For Comcast, it’s reportedly $3 billion to $5 billion in five to seven years. For Cablevision, it’s $1.5 billion in two years. And for Cox, it’s $1 billion in four years.
These are revenue targets cable companies say they can achieve from selling phone, data and other services to corporate customers, large and small. Indeed, cable multisystem operators (MSO) are increasingly investing in and targeting enterprise businesses to broaden their market and take competition with the phone companies beyond the residential market.
“It’s a quieter story, but the RBOCs certainly know we’re there taking business from them,” says Hyman Sukiennik, vice president and general manager of Cox Business Services in Omaha, NE.
Sukiennik says revenue from Cox Business Services is currently growing at 20% per year. That would put 2006 revenue at just under $500 million and 2010’s at just over $1 billion.
Cox Business Services has been in the enterprise market for eight years, but has predominantly targeted small and medium-sized businesses. Sukiennik says the company also has large enterprises in its sights and can offer them anything from a single POTS line to an OC-48.
“We have a customer purchasing 40Mbps Internet service that’s moving to 100Mbps in a couple of weeks,” he says. Another has a 300Mbps data connection for a data center, he says. “You have to show them, and show them convincingly, that you have a reliable platform,” Sukiennik says of the larger enterprise customer.
Time Warner Cable’s Business Services division last year was recognized by J.D. Power and Associates for having the top-ranked commercial broadband service in terms of customer satisfaction. That might be welcome news to the company’s 228,000 commercial users.
But larger companies demand more. SMBs will be the predominant business play for MSOs for the foreseeable future, due to the MSOs’ lack of national and international footprint, and the stringent requirements of enterprise telecommunications.
“All the operators have turned their sights to the SMB market since it is huge and not saturated,” says Maribel Lopez, vice president of Forrester Research. But larger companies require service level agreements (SLA), a broader array of services and a wider presence, she says.
“If they don’t have 80% of the footprint they can’t be cost competitive” due to multiple contractual arrangements with nationwide facilities providers, Lopez says.

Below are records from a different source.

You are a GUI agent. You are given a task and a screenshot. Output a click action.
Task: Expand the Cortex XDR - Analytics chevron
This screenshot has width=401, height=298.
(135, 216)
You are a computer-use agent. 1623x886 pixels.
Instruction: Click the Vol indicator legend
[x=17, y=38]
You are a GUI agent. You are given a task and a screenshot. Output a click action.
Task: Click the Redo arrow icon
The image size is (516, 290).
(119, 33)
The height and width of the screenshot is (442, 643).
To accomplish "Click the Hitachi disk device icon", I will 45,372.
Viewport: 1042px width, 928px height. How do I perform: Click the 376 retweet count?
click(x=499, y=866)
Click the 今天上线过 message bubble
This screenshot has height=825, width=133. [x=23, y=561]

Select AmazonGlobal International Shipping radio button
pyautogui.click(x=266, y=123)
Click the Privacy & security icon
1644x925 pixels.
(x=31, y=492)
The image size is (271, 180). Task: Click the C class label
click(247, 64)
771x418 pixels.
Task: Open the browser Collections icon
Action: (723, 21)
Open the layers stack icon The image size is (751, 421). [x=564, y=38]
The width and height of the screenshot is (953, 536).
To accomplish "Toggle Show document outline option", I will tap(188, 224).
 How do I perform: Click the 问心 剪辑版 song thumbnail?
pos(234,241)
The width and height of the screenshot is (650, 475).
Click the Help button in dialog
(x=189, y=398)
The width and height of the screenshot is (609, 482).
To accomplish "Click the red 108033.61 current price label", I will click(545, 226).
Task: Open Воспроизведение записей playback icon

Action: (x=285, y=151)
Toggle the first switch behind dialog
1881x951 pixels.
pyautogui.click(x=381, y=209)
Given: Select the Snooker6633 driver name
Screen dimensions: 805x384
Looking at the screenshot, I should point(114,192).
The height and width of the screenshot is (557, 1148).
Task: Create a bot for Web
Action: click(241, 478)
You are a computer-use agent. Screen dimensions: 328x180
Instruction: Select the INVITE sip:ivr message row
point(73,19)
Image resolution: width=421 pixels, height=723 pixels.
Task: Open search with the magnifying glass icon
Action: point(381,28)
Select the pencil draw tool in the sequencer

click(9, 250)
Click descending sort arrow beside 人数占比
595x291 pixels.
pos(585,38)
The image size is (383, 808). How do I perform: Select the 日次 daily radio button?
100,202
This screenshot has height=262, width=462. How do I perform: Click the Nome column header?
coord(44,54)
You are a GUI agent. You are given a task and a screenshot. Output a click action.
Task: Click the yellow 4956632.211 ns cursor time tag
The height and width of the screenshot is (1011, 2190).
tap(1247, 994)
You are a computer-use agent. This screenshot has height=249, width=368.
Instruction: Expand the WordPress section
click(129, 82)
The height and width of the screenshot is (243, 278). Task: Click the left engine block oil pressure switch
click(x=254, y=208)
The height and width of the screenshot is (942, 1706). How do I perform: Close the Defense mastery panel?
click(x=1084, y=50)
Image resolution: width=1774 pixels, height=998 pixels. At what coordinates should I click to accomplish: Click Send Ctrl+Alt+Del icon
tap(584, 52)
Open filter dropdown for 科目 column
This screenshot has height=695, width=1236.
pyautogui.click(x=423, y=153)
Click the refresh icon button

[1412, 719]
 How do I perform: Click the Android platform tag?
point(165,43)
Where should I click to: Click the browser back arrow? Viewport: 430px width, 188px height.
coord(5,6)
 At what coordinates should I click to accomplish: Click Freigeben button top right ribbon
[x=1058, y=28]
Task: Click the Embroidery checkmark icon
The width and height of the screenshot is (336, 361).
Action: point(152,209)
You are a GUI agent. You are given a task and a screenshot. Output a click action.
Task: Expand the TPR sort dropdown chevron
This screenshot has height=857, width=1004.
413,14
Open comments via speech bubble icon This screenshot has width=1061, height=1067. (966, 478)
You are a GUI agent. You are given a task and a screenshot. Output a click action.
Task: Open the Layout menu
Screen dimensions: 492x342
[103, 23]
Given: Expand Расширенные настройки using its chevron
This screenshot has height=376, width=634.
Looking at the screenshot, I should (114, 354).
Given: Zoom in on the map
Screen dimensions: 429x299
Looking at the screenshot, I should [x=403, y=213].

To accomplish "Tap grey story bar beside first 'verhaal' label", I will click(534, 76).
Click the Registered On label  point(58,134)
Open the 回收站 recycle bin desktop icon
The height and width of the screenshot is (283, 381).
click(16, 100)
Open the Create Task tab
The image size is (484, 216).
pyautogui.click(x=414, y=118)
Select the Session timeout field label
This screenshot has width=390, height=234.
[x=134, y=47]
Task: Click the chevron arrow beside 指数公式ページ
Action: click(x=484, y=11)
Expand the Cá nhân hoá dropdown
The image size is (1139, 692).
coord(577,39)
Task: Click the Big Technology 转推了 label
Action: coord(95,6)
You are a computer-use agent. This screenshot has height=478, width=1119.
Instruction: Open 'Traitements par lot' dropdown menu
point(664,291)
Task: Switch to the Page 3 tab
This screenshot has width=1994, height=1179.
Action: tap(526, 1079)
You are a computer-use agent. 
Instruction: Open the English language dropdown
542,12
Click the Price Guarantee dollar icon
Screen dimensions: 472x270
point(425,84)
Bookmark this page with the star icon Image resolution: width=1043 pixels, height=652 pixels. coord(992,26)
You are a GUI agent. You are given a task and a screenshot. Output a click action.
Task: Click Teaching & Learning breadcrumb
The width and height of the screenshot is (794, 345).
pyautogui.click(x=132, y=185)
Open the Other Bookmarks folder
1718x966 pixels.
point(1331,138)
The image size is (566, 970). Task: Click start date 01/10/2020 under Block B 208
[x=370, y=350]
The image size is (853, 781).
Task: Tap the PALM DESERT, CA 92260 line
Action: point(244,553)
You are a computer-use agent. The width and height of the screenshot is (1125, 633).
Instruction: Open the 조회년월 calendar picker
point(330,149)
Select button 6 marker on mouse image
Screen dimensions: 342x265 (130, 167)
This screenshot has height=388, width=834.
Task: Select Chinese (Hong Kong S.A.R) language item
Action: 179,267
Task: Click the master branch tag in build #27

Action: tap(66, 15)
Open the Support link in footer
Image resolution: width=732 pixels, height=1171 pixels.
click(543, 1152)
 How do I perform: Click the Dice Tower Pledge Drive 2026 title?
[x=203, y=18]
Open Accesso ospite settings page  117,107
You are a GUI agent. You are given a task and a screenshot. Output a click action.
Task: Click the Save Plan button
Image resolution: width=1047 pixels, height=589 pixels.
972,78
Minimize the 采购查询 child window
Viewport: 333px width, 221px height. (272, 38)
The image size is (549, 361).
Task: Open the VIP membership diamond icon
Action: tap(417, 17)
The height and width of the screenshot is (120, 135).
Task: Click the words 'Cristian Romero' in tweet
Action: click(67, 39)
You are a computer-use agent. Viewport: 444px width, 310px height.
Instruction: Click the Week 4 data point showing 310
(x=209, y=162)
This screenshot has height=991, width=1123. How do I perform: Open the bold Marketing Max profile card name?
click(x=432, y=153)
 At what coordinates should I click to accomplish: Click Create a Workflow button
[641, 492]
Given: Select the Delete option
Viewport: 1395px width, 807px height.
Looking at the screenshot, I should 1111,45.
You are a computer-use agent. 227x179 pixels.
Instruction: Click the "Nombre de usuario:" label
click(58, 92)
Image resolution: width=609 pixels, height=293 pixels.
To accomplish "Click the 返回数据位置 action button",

Stitching together that reach through multiple providers will also affect SLAs, she says, because of the individual arrangements that have to be hammered out with those providers.
“SLAs get back to the issue of how much of the network they own,” Lopez says. “It requires a lot of contractual engineering.”
As a result, Lopez believes the aforementioned revenue targets are “aggressive.”
Nonetheless, businesses are buying value-added services from their broadband providers. Worldwide sales of services such as security, application services, IP VPNs, VoIP, remote backup and videoconferencing to businesses grew 142% in 2005, from $3.7 billion to $9 billion, according to Point Topic Research.